All fleet operators face the inevitable prospect of VOR time. The larger and more diverse the fleet, the more complex the issue and across the Public Sector and Essential Services, unplanned downtime may have a serious impact on service delivery and vital repairs to the infrastructure.

Planned downtime for regular vehicle maintenance or servicing can be managed, but what are the causes of the unplanned events and how can they be minimised?

Road Traffic Incidents

No Fleet Manager can plan for an accident, but steps can be taken to reduce the chances and risk of a damaging incident. Assuming that a vehicle is well maintained, the solution lies with Driver Training and education. Drivers who are taught techniques in safe and efficient driving styles will subject vehicles to less wear and tear, obvious issues being the extra wear on brakes and tyres resulting from aggressive driving. They will also be less inclined to take risks that can lead to serious collisions.

Not only is there a wide variety of highly professional training organisations but once this has taken place, reward systems can be put in place via vehicle telematics. As well as highlighting problem drivers, safe drivers can also be identified through the use of data and a culture of “driving excellence” can be created. This will have a positive effect on vehicle downtime and across several other important issues. The same reward system will also act as a catalyst to improving driving behaviour where there is an issue.

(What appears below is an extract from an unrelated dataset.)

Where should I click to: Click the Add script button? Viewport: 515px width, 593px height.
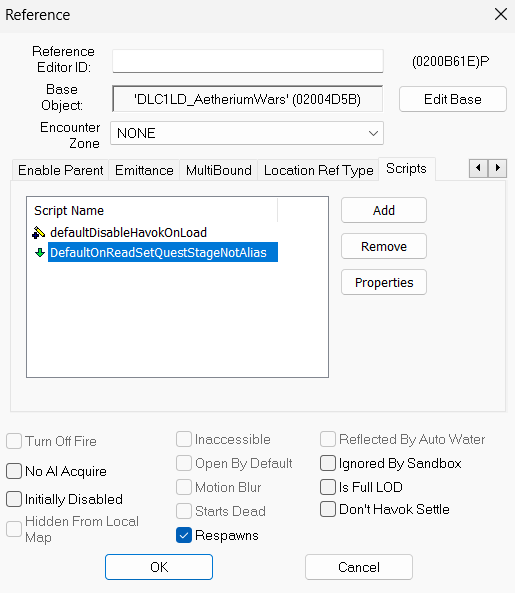[384, 210]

Drivers also need to conduct daily pre-use checks on vehicles. This is a vital safety requirement and will identify any concerns with the vehicle that may lead to an incident on the road or unplanned maintenance. Apps are available that not only provide real-time reporting during pre-use checks but also prove that the check is being carried out.

Vehicle Wear & Tear

Any good Fleet Manager will have systems in place for maintenance scheduling and will also have a reasonable expectation as to what constitutes fair wear and tear. Of course, this is vital in ensuring that unexpected end-of-life costs are avoided, but it will also help identify if the demands on the vehicle have changed. For example, during a regular check, cosmetic damage may be noticed. This may not seem serious at the time but might indicate that extra demands are being placed on the vehicle and if not addressed, this can develop into serious damage, leading to the vehicle being off the road. It is therefore essential to identify the cause of all types of damage and establish if they are likely to become part of a pattern.

It is also important to have processes in place those unforeseen incidents that are extremely difficult to plan for, such as discovering tyre damage that is not part of expected wear and tear. The best tyre suppliers that may be engaged directly or be a partner to your fleet management provider, will have systems to mitigate the disruption and attend as quickly as possible.

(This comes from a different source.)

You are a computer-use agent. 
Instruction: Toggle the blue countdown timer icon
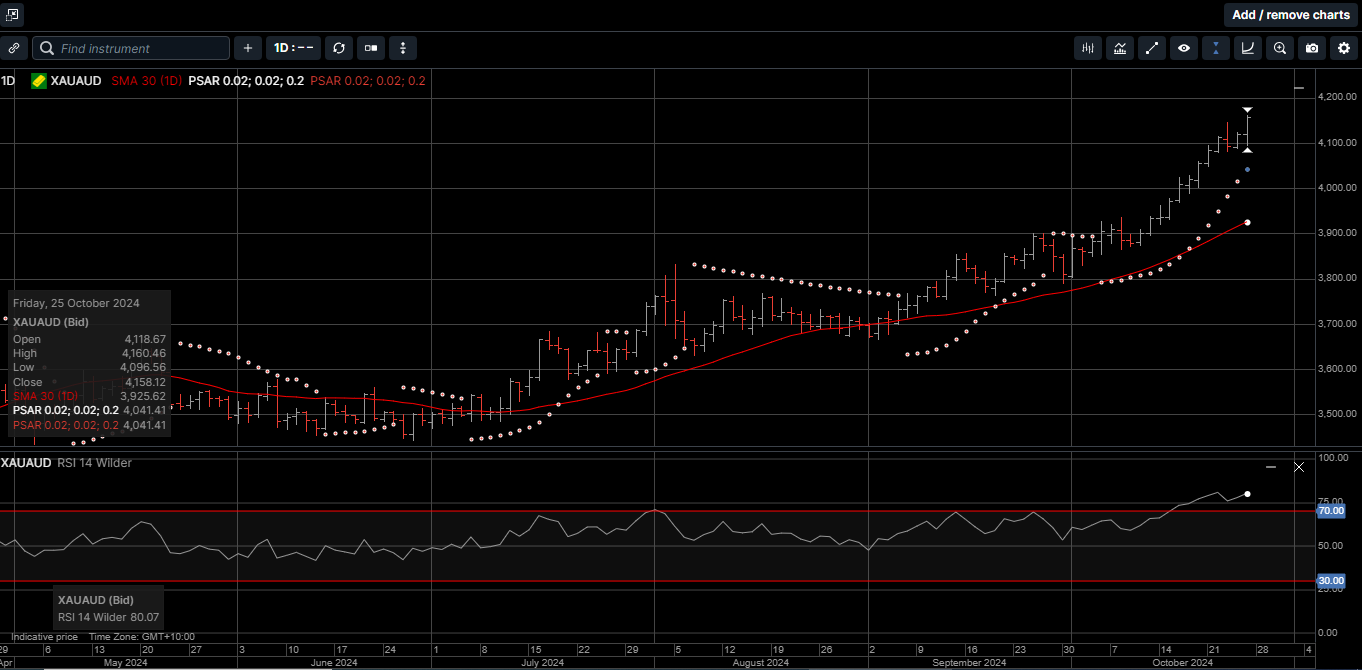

Another example is key loss or failure. In these situations, an otherwise sound vehicle will be off the road for as long as it takes to replace the key. If these situations are treated as and when they arise, fleet managers may have to resort to costly and time-consuming solutions with a main dealer. There are mobile services that will attend to the affected vehicle at its location and by use of technology, create duplicate keys in the shortest possible time, very much minimising the impact of any key loss or failure.

New Vehicle Specification

Fleet Managers could be forgiven for thinking that ordering replacement vehicles, at the right cost from a good supplier and all in plenty of time to take over from those being de-fleeted, is a job well done! However, whilst that is all very important, it is also critical to review the role of each asset. Contract requirements change and it is not always sufficient to order the same vehicle, with the same specification or payload.

A more demanding application can lead to extra strain on the vehicle, consequent damage with the inevitable downtime or even issues surrounding overloading. Even if the vehicle application is principally the same, there may be an innovative piece of on-board equipment that may help reduce wear and tear and consequently reduce the risk of unforeseen downtime. It is also important to replace vehicles at the right time. If they have been outright purchased, their value will be written down over a period of time. However, if a vehicle develops issues that often take it off the road, it may be worth considering an early replacement. Although there may be an extra cost associated with the early capital outlay, it may well avoid far greater costs that result from frequent vehicle downtime.


Rigorous SMR processes are essential. Although planned maintenance or servicing will inevitably take a vehicle off the road, they can be carried out at times of low demand on the vehicle, such as evenings or weekends. Mobile servicing units can also greatly assist with reducing downtime. Major LCV OEMs, through their dealer chains, are now expanding the availability of mobile servicing which is a great addition to other services. When this is not an option, choosing a garage network with multiple sites near your operational areas will also be of great benefit.


When the Fleet Manager employs technology and communicates effectively with drivers, the most important thing is to act on the information. This will lead to the application of solutions that will prevent unplanned downtime and promote a safe and efficient fleet culture.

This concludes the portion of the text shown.